## WORK TO COMPLETE
Leave the pictures out and reproduce all the entries word for word.

****************

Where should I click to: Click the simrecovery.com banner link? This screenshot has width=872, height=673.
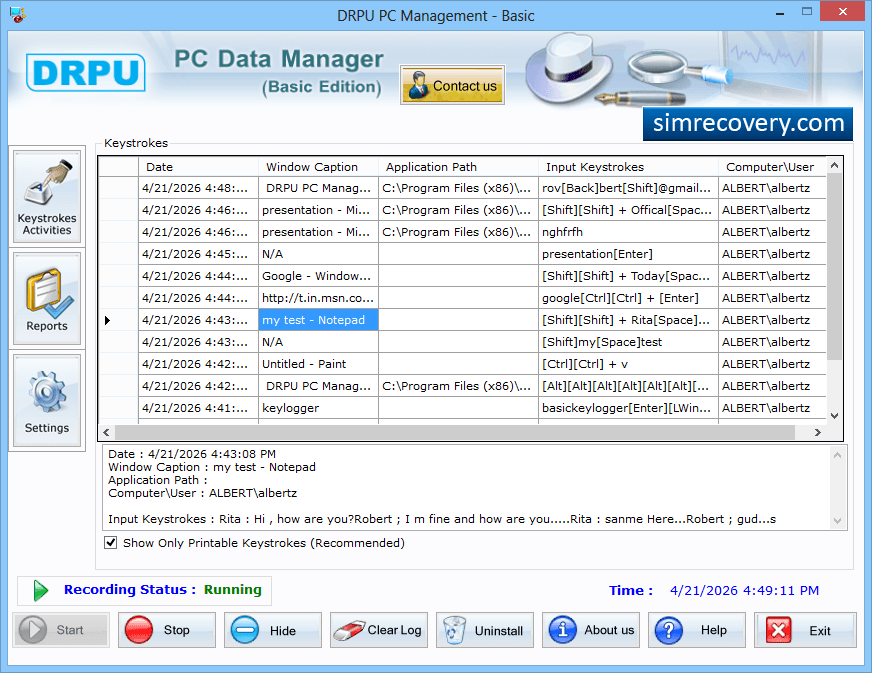[747, 123]
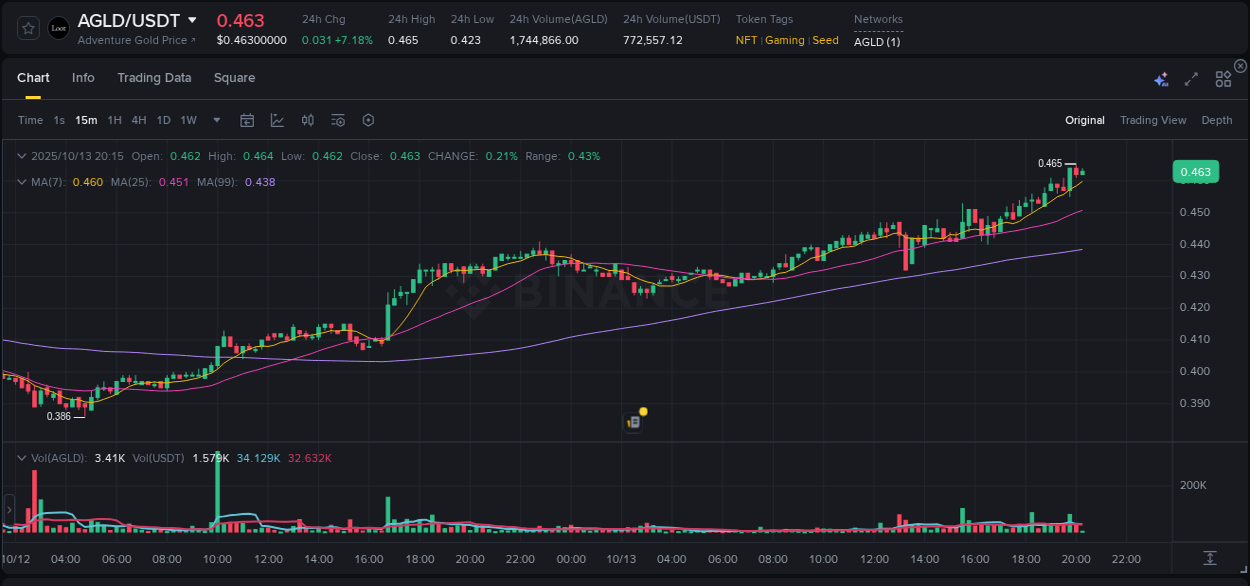The width and height of the screenshot is (1250, 586).
Task: Select the chart style icon
Action: pos(277,119)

****************

## RESULT OF THE EXERCISE
Where should I click to: Click the simrecovery.com banner link? This screenshot has width=872, height=673.
[747, 123]
The width and height of the screenshot is (1250, 586).
Task: Select the chart style icon
Action: pos(277,119)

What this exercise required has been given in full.